Collected data:
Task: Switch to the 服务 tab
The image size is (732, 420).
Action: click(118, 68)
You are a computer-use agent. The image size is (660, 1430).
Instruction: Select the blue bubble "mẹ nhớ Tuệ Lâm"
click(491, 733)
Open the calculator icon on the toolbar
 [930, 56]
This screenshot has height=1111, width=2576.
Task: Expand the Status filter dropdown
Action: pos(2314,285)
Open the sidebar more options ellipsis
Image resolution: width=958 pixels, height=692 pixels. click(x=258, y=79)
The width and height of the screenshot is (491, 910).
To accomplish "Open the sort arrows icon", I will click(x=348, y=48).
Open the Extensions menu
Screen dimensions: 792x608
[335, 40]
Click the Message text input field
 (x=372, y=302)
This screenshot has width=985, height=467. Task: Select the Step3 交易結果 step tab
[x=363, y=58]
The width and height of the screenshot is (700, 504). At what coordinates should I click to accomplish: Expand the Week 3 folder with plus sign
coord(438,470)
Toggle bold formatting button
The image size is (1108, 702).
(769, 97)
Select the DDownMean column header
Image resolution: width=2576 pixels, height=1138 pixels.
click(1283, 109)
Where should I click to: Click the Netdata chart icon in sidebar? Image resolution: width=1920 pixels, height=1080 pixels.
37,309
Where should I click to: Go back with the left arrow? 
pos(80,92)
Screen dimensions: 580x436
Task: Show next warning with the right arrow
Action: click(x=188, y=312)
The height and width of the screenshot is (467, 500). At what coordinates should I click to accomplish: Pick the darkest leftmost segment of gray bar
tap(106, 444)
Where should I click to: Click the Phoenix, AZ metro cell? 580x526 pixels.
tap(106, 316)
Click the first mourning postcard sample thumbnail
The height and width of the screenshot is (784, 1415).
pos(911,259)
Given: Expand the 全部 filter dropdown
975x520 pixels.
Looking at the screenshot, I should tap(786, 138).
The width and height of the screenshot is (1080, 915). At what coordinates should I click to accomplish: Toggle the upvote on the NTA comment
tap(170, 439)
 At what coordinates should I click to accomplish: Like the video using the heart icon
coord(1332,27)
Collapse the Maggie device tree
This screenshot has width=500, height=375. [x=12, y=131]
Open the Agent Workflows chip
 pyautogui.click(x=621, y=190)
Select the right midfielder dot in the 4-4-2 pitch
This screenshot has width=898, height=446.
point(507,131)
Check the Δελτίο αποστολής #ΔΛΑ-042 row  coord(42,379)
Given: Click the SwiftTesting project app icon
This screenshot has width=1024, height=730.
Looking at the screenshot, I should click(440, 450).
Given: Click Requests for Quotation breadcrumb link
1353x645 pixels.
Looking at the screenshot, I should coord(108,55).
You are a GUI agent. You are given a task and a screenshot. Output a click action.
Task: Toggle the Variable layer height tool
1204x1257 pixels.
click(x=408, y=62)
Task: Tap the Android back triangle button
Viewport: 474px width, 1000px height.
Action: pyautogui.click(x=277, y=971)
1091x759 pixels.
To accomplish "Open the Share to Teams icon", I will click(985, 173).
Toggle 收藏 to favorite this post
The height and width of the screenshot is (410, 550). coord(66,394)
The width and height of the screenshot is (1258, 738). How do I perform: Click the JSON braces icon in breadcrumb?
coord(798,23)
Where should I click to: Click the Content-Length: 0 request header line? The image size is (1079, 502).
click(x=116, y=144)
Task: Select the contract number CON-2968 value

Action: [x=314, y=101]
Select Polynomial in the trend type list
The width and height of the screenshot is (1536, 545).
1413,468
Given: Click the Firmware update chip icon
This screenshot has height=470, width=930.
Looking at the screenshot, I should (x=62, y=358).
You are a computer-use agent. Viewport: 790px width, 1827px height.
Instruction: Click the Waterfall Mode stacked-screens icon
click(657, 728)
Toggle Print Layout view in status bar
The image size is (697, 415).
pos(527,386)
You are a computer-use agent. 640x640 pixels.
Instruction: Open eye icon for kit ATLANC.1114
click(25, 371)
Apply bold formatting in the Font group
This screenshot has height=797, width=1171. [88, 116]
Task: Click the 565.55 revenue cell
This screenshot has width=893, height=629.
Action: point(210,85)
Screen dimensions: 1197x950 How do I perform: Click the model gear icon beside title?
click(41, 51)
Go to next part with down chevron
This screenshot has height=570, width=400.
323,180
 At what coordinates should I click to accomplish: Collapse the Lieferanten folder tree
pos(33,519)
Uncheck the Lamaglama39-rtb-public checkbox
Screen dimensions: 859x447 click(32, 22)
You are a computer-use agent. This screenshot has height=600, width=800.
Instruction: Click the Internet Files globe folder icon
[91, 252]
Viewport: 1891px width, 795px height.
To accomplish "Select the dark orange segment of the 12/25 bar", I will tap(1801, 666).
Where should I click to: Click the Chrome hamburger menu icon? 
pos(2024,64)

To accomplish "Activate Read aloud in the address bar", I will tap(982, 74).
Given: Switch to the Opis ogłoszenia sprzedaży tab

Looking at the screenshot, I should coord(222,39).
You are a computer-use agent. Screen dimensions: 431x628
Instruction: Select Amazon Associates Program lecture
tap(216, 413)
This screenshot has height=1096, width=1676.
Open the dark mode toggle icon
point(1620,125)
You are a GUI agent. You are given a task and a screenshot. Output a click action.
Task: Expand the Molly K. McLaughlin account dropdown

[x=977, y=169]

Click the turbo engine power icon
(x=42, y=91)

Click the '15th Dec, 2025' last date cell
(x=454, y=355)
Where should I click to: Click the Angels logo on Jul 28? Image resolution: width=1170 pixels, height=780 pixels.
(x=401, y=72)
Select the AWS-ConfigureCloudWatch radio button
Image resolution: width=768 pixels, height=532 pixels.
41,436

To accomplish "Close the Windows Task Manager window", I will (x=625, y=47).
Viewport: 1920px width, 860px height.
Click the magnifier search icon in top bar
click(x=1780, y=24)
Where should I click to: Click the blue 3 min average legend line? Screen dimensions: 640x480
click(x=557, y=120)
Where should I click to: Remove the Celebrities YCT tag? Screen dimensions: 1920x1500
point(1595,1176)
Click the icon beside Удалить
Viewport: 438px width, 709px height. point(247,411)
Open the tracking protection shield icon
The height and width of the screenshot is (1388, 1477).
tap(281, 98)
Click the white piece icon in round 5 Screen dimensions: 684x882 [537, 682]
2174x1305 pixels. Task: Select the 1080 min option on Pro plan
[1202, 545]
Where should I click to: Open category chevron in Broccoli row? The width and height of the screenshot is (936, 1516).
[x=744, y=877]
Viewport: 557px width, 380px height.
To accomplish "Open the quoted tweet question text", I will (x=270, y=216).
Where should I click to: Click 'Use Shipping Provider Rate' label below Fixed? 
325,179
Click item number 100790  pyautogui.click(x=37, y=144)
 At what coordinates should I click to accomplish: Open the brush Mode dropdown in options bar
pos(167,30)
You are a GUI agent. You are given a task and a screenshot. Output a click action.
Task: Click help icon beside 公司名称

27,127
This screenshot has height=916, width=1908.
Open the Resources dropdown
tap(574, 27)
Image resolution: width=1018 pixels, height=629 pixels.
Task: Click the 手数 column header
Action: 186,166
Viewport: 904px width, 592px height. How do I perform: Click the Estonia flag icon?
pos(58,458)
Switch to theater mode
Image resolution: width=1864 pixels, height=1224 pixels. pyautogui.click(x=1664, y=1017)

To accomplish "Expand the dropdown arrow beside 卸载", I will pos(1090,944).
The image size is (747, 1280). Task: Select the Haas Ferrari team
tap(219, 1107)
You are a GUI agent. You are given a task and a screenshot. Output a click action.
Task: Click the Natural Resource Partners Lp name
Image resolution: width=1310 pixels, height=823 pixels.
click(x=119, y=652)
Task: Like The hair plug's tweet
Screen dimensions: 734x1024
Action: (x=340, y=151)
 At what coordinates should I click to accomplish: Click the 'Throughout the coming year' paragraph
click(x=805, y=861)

- EXERCISE GOAL
Can you quote all of the entries above word for word, leaving nothing out and changing nothing?

- THE RESPONSE
Task: Switch to the 服务 tab
The image size is (732, 420).
Action: click(118, 68)
You are a computer-use agent. The image size is (660, 1430).
Instruction: Select the blue bubble "mẹ nhớ Tuệ Lâm"
click(491, 733)
Open the calculator icon on the toolbar
 [930, 56]
This screenshot has height=1111, width=2576.
Task: Expand the Status filter dropdown
Action: pos(2314,285)
Open the sidebar more options ellipsis
Image resolution: width=958 pixels, height=692 pixels. click(x=258, y=79)
The width and height of the screenshot is (491, 910).
To accomplish "Open the sort arrows icon", I will click(x=348, y=48).
Open the Extensions menu
Screen dimensions: 792x608
[335, 40]
Click the Message text input field
 (x=372, y=302)
This screenshot has width=985, height=467. Task: Select the Step3 交易結果 step tab
[x=363, y=58]
The width and height of the screenshot is (700, 504). At what coordinates should I click to accomplish: Expand the Week 3 folder with plus sign
coord(438,470)
Toggle bold formatting button
The image size is (1108, 702).
(769, 97)
Select the DDownMean column header
Image resolution: width=2576 pixels, height=1138 pixels.
click(1283, 109)
Where should I click to: Click the Netdata chart icon in sidebar? Image resolution: width=1920 pixels, height=1080 pixels.
37,309
Where should I click to: Go back with the left arrow? 
pos(80,92)
Screen dimensions: 580x436
Task: Show next warning with the right arrow
Action: click(x=188, y=312)
The height and width of the screenshot is (467, 500). At what coordinates should I click to accomplish: Pick the darkest leftmost segment of gray bar
tap(106, 444)
Where should I click to: Click the Phoenix, AZ metro cell? 580x526 pixels.
tap(106, 316)
Click the first mourning postcard sample thumbnail
The height and width of the screenshot is (784, 1415).
pos(911,259)
Given: Expand the 全部 filter dropdown
975x520 pixels.
Looking at the screenshot, I should tap(786, 138).
The width and height of the screenshot is (1080, 915). At what coordinates should I click to accomplish: Toggle the upvote on the NTA comment
tap(170, 439)
 At what coordinates should I click to accomplish: Like the video using the heart icon
coord(1332,27)
Collapse the Maggie device tree
This screenshot has width=500, height=375. [x=12, y=131]
Open the Agent Workflows chip
 pyautogui.click(x=621, y=190)
Select the right midfielder dot in the 4-4-2 pitch
This screenshot has width=898, height=446.
point(507,131)
Check the Δελτίο αποστολής #ΔΛΑ-042 row  coord(42,379)
Given: Click the SwiftTesting project app icon
This screenshot has width=1024, height=730.
Looking at the screenshot, I should click(440, 450).
Given: Click Requests for Quotation breadcrumb link
1353x645 pixels.
Looking at the screenshot, I should coord(108,55).
You are a GUI agent. You are given a task and a screenshot. Output a click action.
Task: Toggle the Variable layer height tool
1204x1257 pixels.
click(x=408, y=62)
Task: Tap the Android back triangle button
Viewport: 474px width, 1000px height.
Action: pyautogui.click(x=277, y=971)
1091x759 pixels.
To accomplish "Open the Share to Teams icon", I will click(985, 173).
Toggle 收藏 to favorite this post
The height and width of the screenshot is (410, 550). coord(66,394)
The width and height of the screenshot is (1258, 738). How do I perform: Click the JSON braces icon in breadcrumb?
coord(798,23)
Where should I click to: Click the Content-Length: 0 request header line? The image size is (1079, 502).
click(x=116, y=144)
Task: Select the contract number CON-2968 value

Action: [x=314, y=101]
Select Polynomial in the trend type list
The width and height of the screenshot is (1536, 545).
1413,468
Given: Click the Firmware update chip icon
This screenshot has height=470, width=930.
Looking at the screenshot, I should (x=62, y=358).
You are a computer-use agent. Viewport: 790px width, 1827px height.
Instruction: Click the Waterfall Mode stacked-screens icon
click(657, 728)
Toggle Print Layout view in status bar
The image size is (697, 415).
pos(527,386)
You are a computer-use agent. 640x640 pixels.
Instruction: Open eye icon for kit ATLANC.1114
click(25, 371)
Apply bold formatting in the Font group
This screenshot has height=797, width=1171. [88, 116]
Task: Click the 565.55 revenue cell
This screenshot has width=893, height=629.
Action: point(210,85)
Screen dimensions: 1197x950 How do I perform: Click the model gear icon beside title?
click(41, 51)
Go to next part with down chevron
This screenshot has height=570, width=400.
323,180
 At what coordinates should I click to accomplish: Collapse the Lieferanten folder tree
pos(33,519)
Uncheck the Lamaglama39-rtb-public checkbox
Screen dimensions: 859x447 click(32, 22)
You are a computer-use agent. This screenshot has height=600, width=800.
Instruction: Click the Internet Files globe folder icon
[91, 252]
Viewport: 1891px width, 795px height.
To accomplish "Select the dark orange segment of the 12/25 bar", I will tap(1801, 666).
Where should I click to: Click the Chrome hamburger menu icon? 
pos(2024,64)

To accomplish "Activate Read aloud in the address bar", I will tap(982, 74).
Given: Switch to the Opis ogłoszenia sprzedaży tab

Looking at the screenshot, I should coord(222,39).
You are a computer-use agent. Screen dimensions: 431x628
Instruction: Select Amazon Associates Program lecture
tap(216, 413)
This screenshot has height=1096, width=1676.
Open the dark mode toggle icon
point(1620,125)
You are a GUI agent. You are given a task and a screenshot. Output a click action.
Task: Expand the Molly K. McLaughlin account dropdown

[x=977, y=169]

Click the turbo engine power icon
(x=42, y=91)

Click the '15th Dec, 2025' last date cell
(x=454, y=355)
Where should I click to: Click the Angels logo on Jul 28? Image resolution: width=1170 pixels, height=780 pixels.
(x=401, y=72)
Select the AWS-ConfigureCloudWatch radio button
Image resolution: width=768 pixels, height=532 pixels.
41,436

To accomplish "Close the Windows Task Manager window", I will (x=625, y=47).
Viewport: 1920px width, 860px height.
Click the magnifier search icon in top bar
click(x=1780, y=24)
Where should I click to: Click the blue 3 min average legend line? Screen dimensions: 640x480
click(x=557, y=120)
Where should I click to: Remove the Celebrities YCT tag? Screen dimensions: 1920x1500
point(1595,1176)
Click the icon beside Удалить
Viewport: 438px width, 709px height. point(247,411)
Open the tracking protection shield icon
The height and width of the screenshot is (1388, 1477).
tap(281, 98)
Click the white piece icon in round 5 Screen dimensions: 684x882 [537, 682]
2174x1305 pixels. Task: Select the 1080 min option on Pro plan
[1202, 545]
Where should I click to: Open category chevron in Broccoli row? The width and height of the screenshot is (936, 1516).
[x=744, y=877]
Viewport: 557px width, 380px height.
To accomplish "Open the quoted tweet question text", I will (x=270, y=216).
Where should I click to: Click 'Use Shipping Provider Rate' label below Fixed? 
325,179
Click item number 100790  pyautogui.click(x=37, y=144)
 At what coordinates should I click to accomplish: Open the brush Mode dropdown in options bar
pos(167,30)
You are a GUI agent. You are given a task and a screenshot. Output a click action.
Task: Click help icon beside 公司名称

27,127
This screenshot has height=916, width=1908.
Open the Resources dropdown
tap(574, 27)
Image resolution: width=1018 pixels, height=629 pixels.
Task: Click the 手数 column header
Action: 186,166
Viewport: 904px width, 592px height. How do I perform: Click the Estonia flag icon?
pos(58,458)
Switch to theater mode
Image resolution: width=1864 pixels, height=1224 pixels. pyautogui.click(x=1664, y=1017)

To accomplish "Expand the dropdown arrow beside 卸载", I will pos(1090,944).
The image size is (747, 1280). Task: Select the Haas Ferrari team
tap(219, 1107)
You are a GUI agent. You are given a task and a screenshot. Output a click action.
Task: Click the Natural Resource Partners Lp name
Image resolution: width=1310 pixels, height=823 pixels.
click(x=119, y=652)
Task: Like The hair plug's tweet
Screen dimensions: 734x1024
Action: (x=340, y=151)
 At what coordinates should I click to accomplish: Click the 'Throughout the coming year' paragraph
click(x=805, y=861)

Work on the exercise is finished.